I sighed, wondering if I was going to end up with all five daughters around me again. While I relished the thought of having them near me again, as I missed them each dearly, and missed our camaraderie as a family, I had been enjoying my independence.

Which I felt guilty about, in a lot of ways. My independence had come at the cost of my husband’s life—not that I’d wanted to trade his life for my independence, but I’d only found it after his death. I missed him dearly, and I’d trade my life now—or rather,
how it had been before Cassie’s accident—to have him back. In a heartbeat.

But I couldn’t have him back—I couldn’t go back, so I had to move forward and try to find joy in my life where I could.

Cassie stirred, murmured in her sleep, and her book flopped to the floor between her feet. I left it, and gently eased her down so her head was resting on my lap; she folded her hands under her cheek, on my thigh, stretching her still-healing leg out along the empty seats.

I’d sent Lucas another postcard the day before yesterday, letting him know I was finally coming back to Ketchikan…with a stowaway.

I had been shocked to discover how much I ended up missing that man.
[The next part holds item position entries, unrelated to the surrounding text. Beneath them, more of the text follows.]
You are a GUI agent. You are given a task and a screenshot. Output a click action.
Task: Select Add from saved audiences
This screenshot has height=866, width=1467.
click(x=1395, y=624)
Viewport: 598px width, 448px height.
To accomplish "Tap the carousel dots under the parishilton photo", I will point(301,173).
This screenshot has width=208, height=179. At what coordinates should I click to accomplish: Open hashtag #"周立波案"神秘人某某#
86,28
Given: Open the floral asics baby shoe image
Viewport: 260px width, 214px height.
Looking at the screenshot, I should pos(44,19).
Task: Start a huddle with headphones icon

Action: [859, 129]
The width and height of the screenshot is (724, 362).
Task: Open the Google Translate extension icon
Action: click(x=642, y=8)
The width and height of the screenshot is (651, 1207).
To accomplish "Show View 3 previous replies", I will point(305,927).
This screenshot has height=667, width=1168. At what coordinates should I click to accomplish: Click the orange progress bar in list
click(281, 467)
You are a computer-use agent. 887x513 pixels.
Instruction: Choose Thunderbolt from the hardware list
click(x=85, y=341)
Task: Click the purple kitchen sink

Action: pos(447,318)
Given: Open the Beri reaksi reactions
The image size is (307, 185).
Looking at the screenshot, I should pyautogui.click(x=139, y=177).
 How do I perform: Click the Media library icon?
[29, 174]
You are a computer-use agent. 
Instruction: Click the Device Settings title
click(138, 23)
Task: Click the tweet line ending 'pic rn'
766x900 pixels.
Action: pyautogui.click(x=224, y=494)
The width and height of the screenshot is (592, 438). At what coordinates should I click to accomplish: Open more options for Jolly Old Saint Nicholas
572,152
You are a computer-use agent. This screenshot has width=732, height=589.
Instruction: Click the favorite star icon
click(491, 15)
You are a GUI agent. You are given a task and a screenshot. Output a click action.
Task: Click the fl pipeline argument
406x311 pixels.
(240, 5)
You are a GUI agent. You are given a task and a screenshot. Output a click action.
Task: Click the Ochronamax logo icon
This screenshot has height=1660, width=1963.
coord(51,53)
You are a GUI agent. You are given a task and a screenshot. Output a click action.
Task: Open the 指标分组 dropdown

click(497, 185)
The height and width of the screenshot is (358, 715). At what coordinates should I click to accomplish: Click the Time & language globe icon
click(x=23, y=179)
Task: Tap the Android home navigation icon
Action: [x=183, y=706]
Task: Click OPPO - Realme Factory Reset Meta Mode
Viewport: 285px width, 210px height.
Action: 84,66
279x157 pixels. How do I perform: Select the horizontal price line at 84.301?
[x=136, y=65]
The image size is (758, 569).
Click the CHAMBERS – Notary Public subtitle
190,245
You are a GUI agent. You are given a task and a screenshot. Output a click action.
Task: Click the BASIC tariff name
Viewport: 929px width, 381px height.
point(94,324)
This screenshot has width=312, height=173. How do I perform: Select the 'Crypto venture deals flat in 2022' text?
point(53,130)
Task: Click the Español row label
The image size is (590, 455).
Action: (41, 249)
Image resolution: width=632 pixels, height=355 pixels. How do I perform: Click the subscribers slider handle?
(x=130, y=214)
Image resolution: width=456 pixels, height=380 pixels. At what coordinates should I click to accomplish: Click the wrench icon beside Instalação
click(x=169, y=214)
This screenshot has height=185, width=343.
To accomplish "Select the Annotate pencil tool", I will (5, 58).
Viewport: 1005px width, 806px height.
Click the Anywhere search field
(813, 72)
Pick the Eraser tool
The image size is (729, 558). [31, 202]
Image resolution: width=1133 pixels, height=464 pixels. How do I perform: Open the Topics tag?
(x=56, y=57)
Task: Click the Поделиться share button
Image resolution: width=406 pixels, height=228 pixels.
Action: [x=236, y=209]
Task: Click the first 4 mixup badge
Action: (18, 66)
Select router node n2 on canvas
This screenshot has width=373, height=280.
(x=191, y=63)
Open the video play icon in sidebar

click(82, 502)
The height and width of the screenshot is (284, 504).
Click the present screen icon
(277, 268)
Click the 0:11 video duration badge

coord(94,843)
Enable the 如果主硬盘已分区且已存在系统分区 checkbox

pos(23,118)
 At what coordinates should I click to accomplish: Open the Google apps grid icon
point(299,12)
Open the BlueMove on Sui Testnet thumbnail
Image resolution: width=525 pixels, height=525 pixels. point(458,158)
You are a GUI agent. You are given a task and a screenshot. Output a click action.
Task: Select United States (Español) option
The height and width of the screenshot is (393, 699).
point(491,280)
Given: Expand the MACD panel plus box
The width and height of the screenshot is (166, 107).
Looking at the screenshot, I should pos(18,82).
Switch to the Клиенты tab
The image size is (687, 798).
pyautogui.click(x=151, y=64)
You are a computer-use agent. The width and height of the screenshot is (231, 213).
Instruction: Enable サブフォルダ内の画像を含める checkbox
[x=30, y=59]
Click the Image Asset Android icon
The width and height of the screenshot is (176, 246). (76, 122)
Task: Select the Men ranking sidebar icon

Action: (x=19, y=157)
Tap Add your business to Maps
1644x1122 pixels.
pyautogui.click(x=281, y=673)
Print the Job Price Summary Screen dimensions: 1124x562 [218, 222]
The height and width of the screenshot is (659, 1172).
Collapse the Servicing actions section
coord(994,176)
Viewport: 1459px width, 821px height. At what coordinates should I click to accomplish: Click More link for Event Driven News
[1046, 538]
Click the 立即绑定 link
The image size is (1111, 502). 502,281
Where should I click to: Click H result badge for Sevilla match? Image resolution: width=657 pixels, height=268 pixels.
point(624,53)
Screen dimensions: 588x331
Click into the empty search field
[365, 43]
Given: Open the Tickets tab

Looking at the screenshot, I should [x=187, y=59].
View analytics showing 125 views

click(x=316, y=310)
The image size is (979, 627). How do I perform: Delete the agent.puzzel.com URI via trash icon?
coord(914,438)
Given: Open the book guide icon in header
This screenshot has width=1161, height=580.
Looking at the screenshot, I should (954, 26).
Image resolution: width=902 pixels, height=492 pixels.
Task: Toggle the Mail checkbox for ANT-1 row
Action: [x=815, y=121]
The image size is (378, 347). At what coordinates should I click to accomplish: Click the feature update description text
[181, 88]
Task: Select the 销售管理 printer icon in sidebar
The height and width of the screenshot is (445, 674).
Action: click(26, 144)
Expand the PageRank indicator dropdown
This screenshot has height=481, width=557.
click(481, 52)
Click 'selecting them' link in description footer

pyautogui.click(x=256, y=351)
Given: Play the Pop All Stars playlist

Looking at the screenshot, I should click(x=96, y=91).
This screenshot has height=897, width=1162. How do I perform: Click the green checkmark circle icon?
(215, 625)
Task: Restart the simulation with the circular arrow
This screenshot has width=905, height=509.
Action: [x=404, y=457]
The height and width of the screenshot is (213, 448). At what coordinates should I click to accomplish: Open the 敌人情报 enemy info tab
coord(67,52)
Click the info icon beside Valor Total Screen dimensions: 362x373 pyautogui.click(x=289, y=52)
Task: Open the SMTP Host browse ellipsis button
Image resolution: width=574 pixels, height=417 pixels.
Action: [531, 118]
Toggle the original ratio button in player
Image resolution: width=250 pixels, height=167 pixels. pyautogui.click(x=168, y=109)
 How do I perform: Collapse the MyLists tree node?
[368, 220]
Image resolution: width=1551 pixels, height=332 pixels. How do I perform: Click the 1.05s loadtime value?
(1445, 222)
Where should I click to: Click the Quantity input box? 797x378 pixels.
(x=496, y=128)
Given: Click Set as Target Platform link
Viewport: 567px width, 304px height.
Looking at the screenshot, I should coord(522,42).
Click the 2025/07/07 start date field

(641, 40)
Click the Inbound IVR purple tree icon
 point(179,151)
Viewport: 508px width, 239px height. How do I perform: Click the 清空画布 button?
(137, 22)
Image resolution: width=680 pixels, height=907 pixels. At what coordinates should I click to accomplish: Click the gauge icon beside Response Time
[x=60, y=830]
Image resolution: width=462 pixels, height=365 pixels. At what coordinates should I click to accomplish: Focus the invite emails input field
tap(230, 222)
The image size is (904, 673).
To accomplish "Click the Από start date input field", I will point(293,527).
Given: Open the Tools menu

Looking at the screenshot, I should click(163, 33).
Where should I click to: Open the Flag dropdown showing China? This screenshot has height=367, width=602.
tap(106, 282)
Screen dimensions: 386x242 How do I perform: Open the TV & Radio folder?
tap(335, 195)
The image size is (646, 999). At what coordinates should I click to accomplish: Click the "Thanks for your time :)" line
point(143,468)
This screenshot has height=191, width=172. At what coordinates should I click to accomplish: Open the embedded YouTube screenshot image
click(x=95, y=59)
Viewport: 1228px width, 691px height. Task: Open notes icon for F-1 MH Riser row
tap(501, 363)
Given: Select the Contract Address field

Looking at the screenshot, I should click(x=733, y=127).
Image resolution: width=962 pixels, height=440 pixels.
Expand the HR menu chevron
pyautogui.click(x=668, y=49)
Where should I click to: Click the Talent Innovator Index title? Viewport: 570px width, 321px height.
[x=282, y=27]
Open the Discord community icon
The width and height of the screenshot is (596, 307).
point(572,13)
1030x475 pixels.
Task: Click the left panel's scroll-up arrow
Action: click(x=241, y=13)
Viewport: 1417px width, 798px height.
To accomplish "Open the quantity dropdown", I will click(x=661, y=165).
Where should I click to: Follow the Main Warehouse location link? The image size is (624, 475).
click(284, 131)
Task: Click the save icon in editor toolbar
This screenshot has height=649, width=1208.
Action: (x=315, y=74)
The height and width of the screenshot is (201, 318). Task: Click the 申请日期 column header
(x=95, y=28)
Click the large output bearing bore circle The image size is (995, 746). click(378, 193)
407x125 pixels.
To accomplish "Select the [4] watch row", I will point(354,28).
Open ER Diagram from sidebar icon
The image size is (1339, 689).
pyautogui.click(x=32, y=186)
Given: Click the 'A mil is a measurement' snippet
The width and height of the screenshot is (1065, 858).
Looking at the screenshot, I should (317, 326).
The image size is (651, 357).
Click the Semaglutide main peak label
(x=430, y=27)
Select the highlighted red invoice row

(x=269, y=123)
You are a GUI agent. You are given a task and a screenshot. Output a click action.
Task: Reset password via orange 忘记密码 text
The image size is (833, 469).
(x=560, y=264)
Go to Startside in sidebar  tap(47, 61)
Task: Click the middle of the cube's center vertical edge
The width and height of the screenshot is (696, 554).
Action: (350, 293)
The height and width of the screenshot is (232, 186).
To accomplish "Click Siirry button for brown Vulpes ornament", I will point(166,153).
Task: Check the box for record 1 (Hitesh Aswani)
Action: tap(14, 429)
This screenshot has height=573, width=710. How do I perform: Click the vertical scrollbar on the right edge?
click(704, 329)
How much of my mental space and emotional energy had been spent on wishing I could see him, wondering what he was doing, hoping he’d continued his journey toward health and wellness, and that he was repairing his relationships with his sons.

Truth be told, in the deepest darkest parts of the night, when I was more asleep than awake, and my mind spun impossible fantasies that were more than dreams yet not really daydreams, I thought of Lucas. In the last several years I had purposefully forgotten about the importance of sex, and what having a physical relationship could mean to me. I’d woken up more than a few times with my thighs clenched together, my core aching, nipples hard, and mental images of him and me entwined and naked dancing through my mind.

The feeling of his hand in mine was seared onto my soul.

The sound of his rough, gravelly, southern drawl and vulgar expressions were emblazoned on my heart.

I’d managed to keep such things under some kind of control when I’d been around him every day, but now that I’d spent nearly two months away from him, all I could think of was him.

And the longer I went without seeing him, talking to him, being around him, the more intense my feelings grew …and the more wild my thoughts.

I sighed, staring into space, letting my mind wander:

How long had it been since I’d last had sex? It had been with Darren, obviously, and he had died three and a half years ago…closer to four, now. And, before his death, things had been…sort of cool between us, sexually. I don’t mean cool in a colloquial sense, but in a temperature sense. We’d gotten lazy and complacent, and he’d thrown out his back putzing in our garage a good six months before he passed, which meant it had physically hurt him to have sex. So…nearly four years since his death, plus probably four or even six months before that?